Work request
Copy out the records verbatim, from the line containing "Describe the element at coordinates (138, 494)" through the line containing "This screenshot has height=1200, width=1600.", with both of those lines included.

[Dataset entries]
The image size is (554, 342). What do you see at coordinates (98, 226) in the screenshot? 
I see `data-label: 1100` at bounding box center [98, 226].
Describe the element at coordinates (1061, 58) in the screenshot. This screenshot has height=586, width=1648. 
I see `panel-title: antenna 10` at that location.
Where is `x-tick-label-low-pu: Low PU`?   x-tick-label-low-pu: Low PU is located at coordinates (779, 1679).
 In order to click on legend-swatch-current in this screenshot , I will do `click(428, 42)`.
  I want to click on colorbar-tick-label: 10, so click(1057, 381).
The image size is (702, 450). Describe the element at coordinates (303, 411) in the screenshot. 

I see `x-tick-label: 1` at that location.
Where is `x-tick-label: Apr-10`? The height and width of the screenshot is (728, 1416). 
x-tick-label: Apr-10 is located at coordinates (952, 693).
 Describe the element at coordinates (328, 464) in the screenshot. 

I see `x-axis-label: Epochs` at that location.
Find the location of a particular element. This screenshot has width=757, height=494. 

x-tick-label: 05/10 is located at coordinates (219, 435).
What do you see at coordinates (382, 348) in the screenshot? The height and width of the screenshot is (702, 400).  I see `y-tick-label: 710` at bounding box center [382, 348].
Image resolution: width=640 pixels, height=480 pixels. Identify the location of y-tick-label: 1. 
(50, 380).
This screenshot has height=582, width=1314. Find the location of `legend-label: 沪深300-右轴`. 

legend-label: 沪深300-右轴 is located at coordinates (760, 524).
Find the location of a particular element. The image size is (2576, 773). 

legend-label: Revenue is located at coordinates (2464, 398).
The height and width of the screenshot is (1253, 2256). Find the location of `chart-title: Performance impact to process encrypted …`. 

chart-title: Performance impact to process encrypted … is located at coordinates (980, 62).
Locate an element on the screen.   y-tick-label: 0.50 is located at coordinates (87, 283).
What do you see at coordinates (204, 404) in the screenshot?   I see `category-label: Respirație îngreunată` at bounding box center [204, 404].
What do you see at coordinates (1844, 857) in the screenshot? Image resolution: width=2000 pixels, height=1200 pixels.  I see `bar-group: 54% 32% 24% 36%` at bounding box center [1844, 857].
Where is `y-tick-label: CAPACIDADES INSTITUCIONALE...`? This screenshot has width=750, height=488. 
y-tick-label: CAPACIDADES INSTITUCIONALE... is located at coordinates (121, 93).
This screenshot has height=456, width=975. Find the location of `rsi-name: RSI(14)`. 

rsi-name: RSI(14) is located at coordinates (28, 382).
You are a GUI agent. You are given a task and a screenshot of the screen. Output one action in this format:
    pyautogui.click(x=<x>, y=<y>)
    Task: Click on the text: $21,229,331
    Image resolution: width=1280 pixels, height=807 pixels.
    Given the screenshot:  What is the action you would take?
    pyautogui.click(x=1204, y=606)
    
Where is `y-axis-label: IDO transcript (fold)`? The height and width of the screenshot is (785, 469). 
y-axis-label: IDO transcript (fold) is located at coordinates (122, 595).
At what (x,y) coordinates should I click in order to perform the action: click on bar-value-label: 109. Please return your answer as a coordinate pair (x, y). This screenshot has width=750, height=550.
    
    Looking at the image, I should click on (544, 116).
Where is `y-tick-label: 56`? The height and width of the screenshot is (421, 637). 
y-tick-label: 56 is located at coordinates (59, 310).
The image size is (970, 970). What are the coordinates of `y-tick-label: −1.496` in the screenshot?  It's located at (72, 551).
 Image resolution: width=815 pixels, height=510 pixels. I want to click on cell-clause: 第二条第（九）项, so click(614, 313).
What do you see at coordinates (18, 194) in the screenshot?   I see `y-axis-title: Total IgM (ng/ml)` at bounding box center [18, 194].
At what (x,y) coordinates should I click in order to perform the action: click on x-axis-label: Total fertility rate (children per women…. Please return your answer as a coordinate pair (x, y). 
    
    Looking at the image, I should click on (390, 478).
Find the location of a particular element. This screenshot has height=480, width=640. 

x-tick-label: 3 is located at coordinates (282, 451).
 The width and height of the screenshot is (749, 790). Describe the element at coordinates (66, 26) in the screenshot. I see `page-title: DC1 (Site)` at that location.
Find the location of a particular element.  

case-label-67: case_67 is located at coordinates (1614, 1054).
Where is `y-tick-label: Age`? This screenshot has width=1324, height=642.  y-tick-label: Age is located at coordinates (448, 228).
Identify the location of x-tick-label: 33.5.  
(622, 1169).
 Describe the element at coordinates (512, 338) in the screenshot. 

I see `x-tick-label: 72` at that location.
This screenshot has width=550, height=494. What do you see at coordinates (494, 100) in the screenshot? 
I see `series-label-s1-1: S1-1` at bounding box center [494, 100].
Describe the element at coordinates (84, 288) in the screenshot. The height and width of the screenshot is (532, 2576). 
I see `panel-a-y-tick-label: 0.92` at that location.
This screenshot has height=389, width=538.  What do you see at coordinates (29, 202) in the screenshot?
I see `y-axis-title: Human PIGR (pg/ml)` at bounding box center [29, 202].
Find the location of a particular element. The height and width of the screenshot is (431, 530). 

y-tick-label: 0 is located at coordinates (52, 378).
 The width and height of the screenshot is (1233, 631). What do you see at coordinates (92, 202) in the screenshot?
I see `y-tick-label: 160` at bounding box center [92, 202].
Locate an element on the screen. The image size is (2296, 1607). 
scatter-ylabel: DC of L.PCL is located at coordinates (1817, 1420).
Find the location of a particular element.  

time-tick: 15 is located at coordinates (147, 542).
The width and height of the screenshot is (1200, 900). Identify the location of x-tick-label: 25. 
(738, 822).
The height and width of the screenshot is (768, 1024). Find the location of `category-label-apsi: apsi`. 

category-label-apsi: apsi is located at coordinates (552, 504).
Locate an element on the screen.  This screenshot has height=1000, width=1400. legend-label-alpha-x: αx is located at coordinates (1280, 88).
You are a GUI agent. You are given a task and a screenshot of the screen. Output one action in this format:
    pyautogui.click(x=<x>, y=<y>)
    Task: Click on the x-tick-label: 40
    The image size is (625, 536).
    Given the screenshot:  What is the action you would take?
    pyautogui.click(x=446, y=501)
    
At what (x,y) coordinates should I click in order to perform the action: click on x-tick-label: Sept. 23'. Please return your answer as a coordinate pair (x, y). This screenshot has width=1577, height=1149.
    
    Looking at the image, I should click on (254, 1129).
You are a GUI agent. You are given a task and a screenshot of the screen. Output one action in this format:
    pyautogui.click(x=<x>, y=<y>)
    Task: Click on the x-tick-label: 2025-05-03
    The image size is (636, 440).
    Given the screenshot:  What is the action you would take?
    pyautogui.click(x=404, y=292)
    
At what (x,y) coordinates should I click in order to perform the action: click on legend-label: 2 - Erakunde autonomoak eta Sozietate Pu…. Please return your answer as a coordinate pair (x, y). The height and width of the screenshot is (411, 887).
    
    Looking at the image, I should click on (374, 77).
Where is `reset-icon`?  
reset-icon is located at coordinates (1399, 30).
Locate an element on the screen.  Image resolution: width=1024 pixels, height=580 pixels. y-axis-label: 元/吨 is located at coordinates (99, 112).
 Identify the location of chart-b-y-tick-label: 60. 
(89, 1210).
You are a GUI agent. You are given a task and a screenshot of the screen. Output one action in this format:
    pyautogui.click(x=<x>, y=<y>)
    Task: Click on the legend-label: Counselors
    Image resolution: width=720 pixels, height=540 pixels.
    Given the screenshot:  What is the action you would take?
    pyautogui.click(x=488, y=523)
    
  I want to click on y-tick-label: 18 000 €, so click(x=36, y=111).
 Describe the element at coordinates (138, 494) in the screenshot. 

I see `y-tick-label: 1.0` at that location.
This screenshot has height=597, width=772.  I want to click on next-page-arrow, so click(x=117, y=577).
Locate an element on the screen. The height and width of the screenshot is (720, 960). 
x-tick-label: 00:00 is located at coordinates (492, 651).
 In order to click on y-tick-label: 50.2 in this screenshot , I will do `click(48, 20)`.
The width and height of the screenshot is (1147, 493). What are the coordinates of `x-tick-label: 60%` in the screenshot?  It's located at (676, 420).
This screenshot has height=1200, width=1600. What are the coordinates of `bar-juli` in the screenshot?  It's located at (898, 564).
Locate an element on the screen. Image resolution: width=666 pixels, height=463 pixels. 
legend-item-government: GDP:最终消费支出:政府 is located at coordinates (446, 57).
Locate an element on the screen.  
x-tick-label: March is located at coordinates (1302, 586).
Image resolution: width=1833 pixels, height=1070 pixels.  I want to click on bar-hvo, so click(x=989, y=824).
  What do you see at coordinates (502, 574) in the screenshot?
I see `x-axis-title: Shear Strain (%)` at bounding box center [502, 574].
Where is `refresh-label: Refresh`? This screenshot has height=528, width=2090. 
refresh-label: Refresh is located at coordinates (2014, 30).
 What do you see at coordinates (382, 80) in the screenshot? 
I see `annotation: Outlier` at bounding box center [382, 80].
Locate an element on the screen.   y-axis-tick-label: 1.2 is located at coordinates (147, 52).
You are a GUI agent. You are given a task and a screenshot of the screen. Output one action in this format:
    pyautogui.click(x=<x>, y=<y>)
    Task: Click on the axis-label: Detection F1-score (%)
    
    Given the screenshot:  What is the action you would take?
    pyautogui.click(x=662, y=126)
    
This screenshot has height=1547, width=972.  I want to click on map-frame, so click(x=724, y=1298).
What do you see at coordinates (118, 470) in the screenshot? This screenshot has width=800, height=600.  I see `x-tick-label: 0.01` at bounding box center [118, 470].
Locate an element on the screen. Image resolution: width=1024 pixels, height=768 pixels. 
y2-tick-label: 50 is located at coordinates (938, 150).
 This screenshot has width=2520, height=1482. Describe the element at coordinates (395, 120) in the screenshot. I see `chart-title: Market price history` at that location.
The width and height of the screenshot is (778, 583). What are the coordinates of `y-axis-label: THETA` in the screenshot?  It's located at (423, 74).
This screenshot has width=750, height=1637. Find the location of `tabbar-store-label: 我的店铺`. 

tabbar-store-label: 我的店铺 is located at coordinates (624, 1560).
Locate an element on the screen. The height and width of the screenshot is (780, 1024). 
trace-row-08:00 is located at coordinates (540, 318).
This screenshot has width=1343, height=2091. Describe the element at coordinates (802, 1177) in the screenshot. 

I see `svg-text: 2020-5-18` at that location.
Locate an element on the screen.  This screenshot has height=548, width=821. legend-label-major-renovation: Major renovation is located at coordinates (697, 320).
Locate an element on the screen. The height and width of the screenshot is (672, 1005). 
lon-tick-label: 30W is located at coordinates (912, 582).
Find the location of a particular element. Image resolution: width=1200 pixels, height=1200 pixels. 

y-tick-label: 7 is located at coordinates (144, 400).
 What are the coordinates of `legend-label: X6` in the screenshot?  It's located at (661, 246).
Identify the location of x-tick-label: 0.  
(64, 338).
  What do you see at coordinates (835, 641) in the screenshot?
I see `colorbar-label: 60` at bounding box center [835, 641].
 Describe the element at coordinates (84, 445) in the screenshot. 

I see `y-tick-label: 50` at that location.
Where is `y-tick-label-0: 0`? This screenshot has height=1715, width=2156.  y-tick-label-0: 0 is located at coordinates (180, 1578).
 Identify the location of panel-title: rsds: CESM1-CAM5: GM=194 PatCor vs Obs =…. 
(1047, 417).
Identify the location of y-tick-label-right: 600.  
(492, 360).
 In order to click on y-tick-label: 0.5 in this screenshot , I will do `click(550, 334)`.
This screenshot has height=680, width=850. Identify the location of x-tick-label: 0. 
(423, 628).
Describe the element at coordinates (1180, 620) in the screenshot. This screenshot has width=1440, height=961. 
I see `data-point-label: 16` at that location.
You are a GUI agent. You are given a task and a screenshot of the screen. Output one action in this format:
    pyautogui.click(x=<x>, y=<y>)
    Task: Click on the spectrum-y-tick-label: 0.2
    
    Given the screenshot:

Exercise answer
 Describe the element at coordinates (138, 494) in the screenshot. 

I see `y-tick-label: 1.0` at that location.
This screenshot has height=597, width=772.  I want to click on next-page-arrow, so click(x=117, y=577).
Locate an element on the screen. The height and width of the screenshot is (720, 960). 
x-tick-label: 00:00 is located at coordinates (492, 651).
 In order to click on y-tick-label: 50.2 in this screenshot , I will do `click(48, 20)`.
The width and height of the screenshot is (1147, 493). What are the coordinates of `x-tick-label: 60%` in the screenshot?  It's located at (676, 420).
This screenshot has height=1200, width=1600. What are the coordinates of `bar-juli` in the screenshot?  It's located at (898, 564).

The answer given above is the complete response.